Why does it seem like we are so quick to take offense?

When I used the word "boy" in a brief comment to a black person, she took offense. When the movie, Tropic Thunder, had one actor describe another as a "retard", people took offense. When Martin Scorsese did The Last Temptation of Christ in 1988, Christians took offense. Publish comics about Mohammed, and Muslims take offense. This last year, with the presidential contests, it seemed as if one of the most popular tactics was taking offense. Do a story about Hillary Clinton's neckline or make a comment about "lipstick on a pig" or publish a magazine cover intended to satirize outlandish perceptions of the Obamas, and all sides took offense.
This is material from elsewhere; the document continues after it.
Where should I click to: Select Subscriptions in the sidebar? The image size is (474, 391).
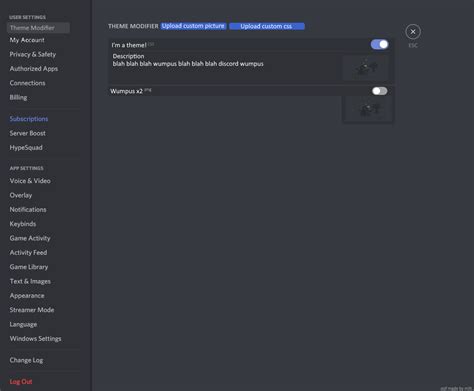point(29,119)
If a store clerk says, "Merry Christmas", some take offense, but if a store tries to be all-inclusive with the word "holiday" instead of "Christmas", others take offense.

I have to wonder. Are we too quick to take offense? The phrase means, essentially, "to assume to be injured or affronted." But we all know that no one is actually being injured here. I mean, you don't "take offense" when someone punches you in the nose, for instance. That's an actual injury. No, when we speak of "taking offense", we are exclusively speaking of an emotional affront. It is an issue of pride, a feeling of being injured, an assumption of malice.

Look around for quotes on taking offense, and you find some interesting comments.

Abraham Lincoln said, "We should be too big to take offense and too noble to give it."

From Rene Descartes we read, "Whenever anyone has offended me, I try to raise my soul so high that the offense cannot reach it."

Napoleon was attributed with saying, "Never ascribe to malice that which can adequately be explained by incompetence."

One of the more interesting quotes, though, comes from the Bible. In among Paul's description of biblical love we read that love "is not provoked, does not take into account a wrong suffered" (1 Cor 13:5).

All this to suggest that you and I, those of us who call ourselves Christians, might want to consider that we are commanded to love our neighbor, our fellow believers, even our enemies. Perhaps, if we mean to obey that command, we ought to make efforts stop taking offense. I suspect that the offense we take is, most often, not actually intended. And when it is, shouldn't we be above that?